The latest trends in society and culture from The Harris Poll

Good morning from frigid NYC.

One Interesting Number: 59. Nearly six in ten Americans (59%) feel large companies don’t understand their community, nor their daily life. Three-quarters want their brands to think locally in their marketing (e.g., pop-ups, retail open houses, influencer partnerships). Small is the new big in trust and commerce, as this Harris Poll shows:

1. What Happens When The Want Gets Quiet

In 2024, we began seeing widespread knock-on effects from GLP-1 use. Respondents reported that other healthy lifestyle changes were underway, ranging from reduced alcohol consumption to reduced social media use. (Clinical data now support our early surveys). And now, new Harris research explains how drugs meant to curb hunger hormones seem to also work to turn off the noise of unhealthy distractions:

  • What we found: GLP-1s weren’t designed to quiet your urge to doom-scroll or online shop, but to regulate hunger hormones. Now, however, people are reporting that when the “food noise” goes quiet, so does… a lot of other noise. The betting. The drinking. The scrolling. The wanting.
  • The stat you can’t ignore: The self-reported effects from GLP-1 users go far beyond the scale, with many reporting less alcohol cravings (28%), doomscrolling (21%), and gambling (18%, Gen Z: 31%).
  • What to consider: Half of Millennials (52%) and Gen Z (48%) would take GLP-1s if they were confident it could help with an addiction outside of weight loss – gambling, gaming, social media (v. gen pop: 38%). (Deep dive into our colleagues Abbey Lunney and Libby Rodney’s research on GLP-1s in their Next Big Think! substack).

What this means: “Maybe the most interesting about what people say about GLP-1s, is how they say it: No shame. No whispers. No justification. Just people marveling at what it felt like to finally have a quieter brain,” says Libby. “To walk past the thing that used to pull at them and feel… nothing.

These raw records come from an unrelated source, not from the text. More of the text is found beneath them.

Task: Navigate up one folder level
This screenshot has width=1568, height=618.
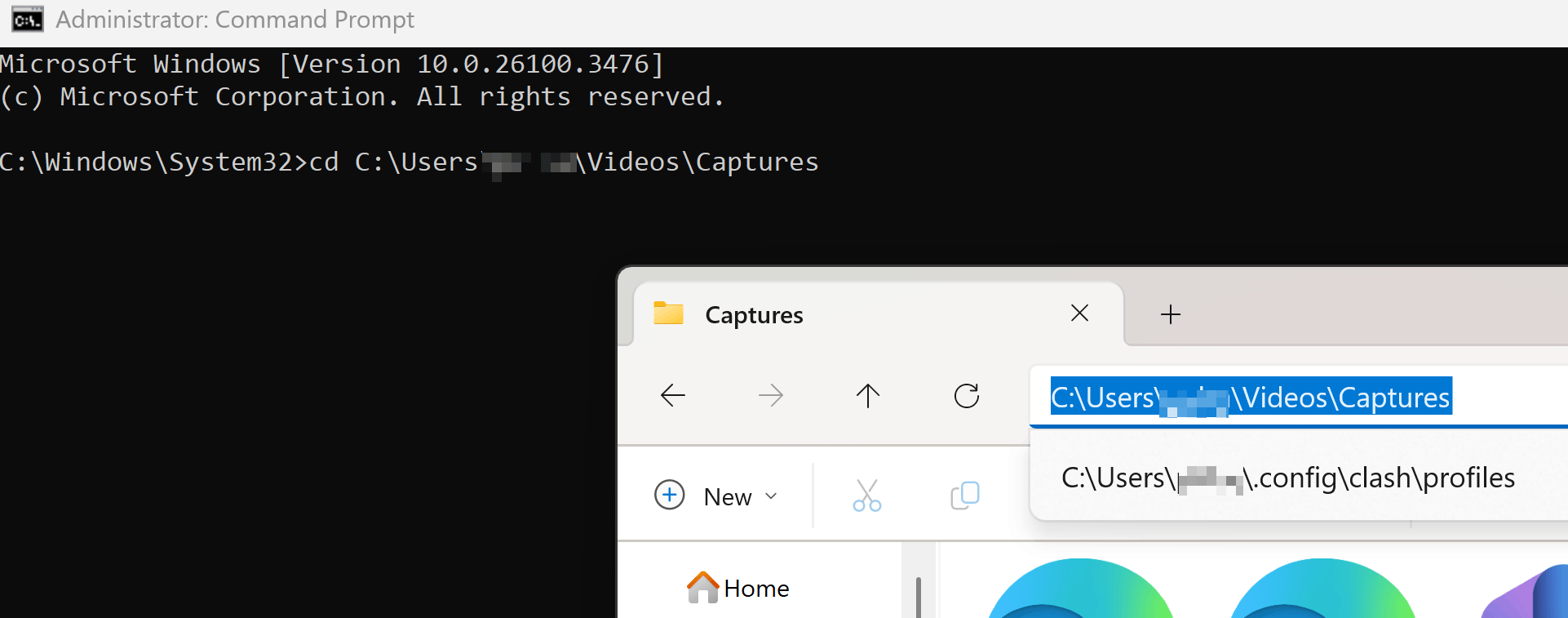Action: pos(867,396)
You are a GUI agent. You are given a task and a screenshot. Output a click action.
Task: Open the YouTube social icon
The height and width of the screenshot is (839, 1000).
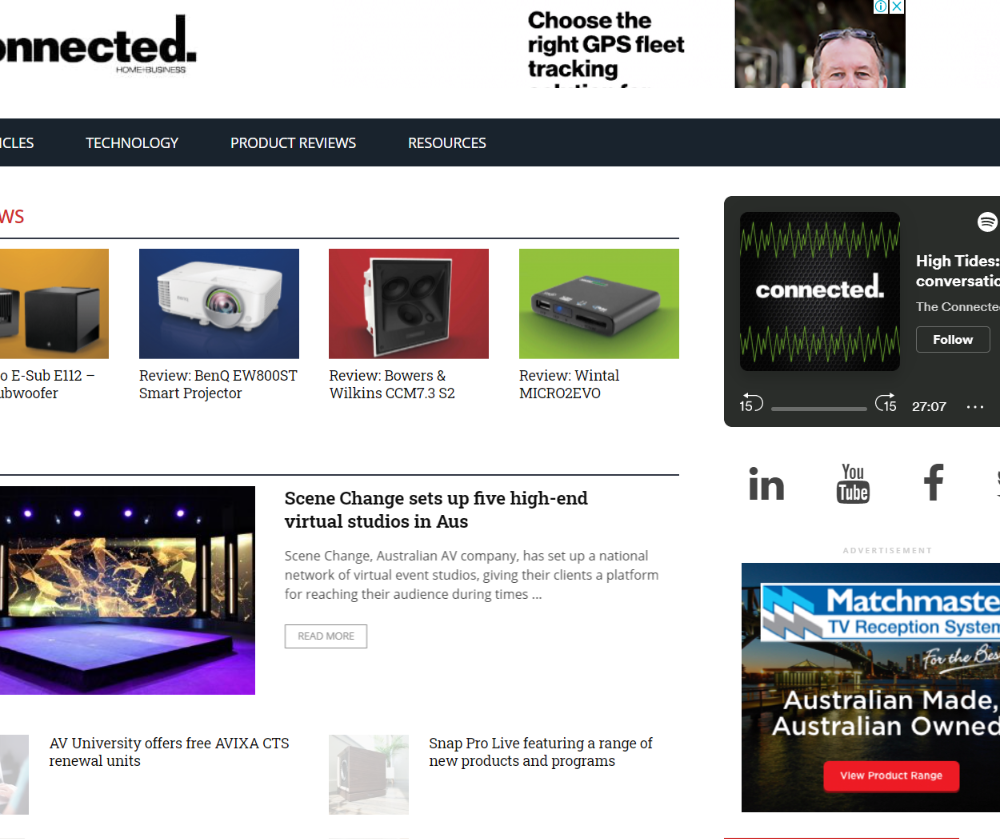click(853, 483)
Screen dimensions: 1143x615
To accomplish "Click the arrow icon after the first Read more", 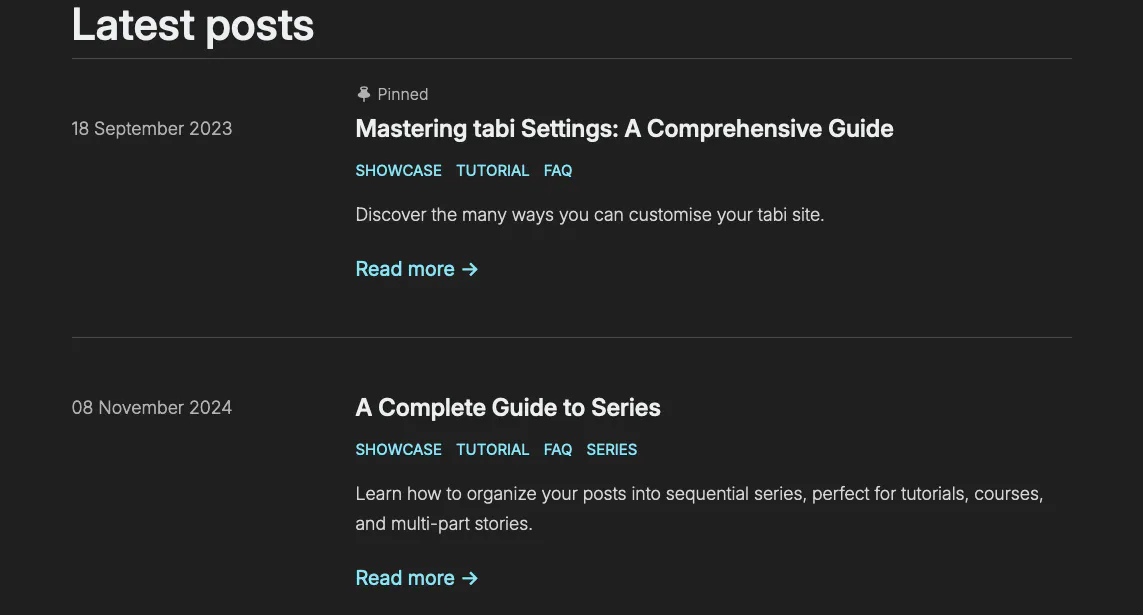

To discover that the voice they’d been fighting their whole life wasn’t a character flaw. It was just noise. And noise, it turns out, can be turned down.”

2. Football Fans Throw The Flag on AI-Generated Content

While AI permeates work and daily life, viewers are increasingly hesitant to see AI-generated content on their screens.

  • What we found: Roughly half or less of streaming or cable viewers are interested in AI-generated movies/TV shows (55%), short-form videos (50%), and content about their favorite fandoms (46%).
  • The stat you can’t ignore: Less than a fifth (17%) of Super Bowl viewers want to see AI-generated ads, which is not much different than “techy generations” (Gen Z: 21%, MLS: 28%).
  • What to consider: Americans believe companies overmarket AI. Three-quarters (74%) say AI is a new marketing ploy, and two-thirds (68%) want brands to stop using AI in their marketing campaigns.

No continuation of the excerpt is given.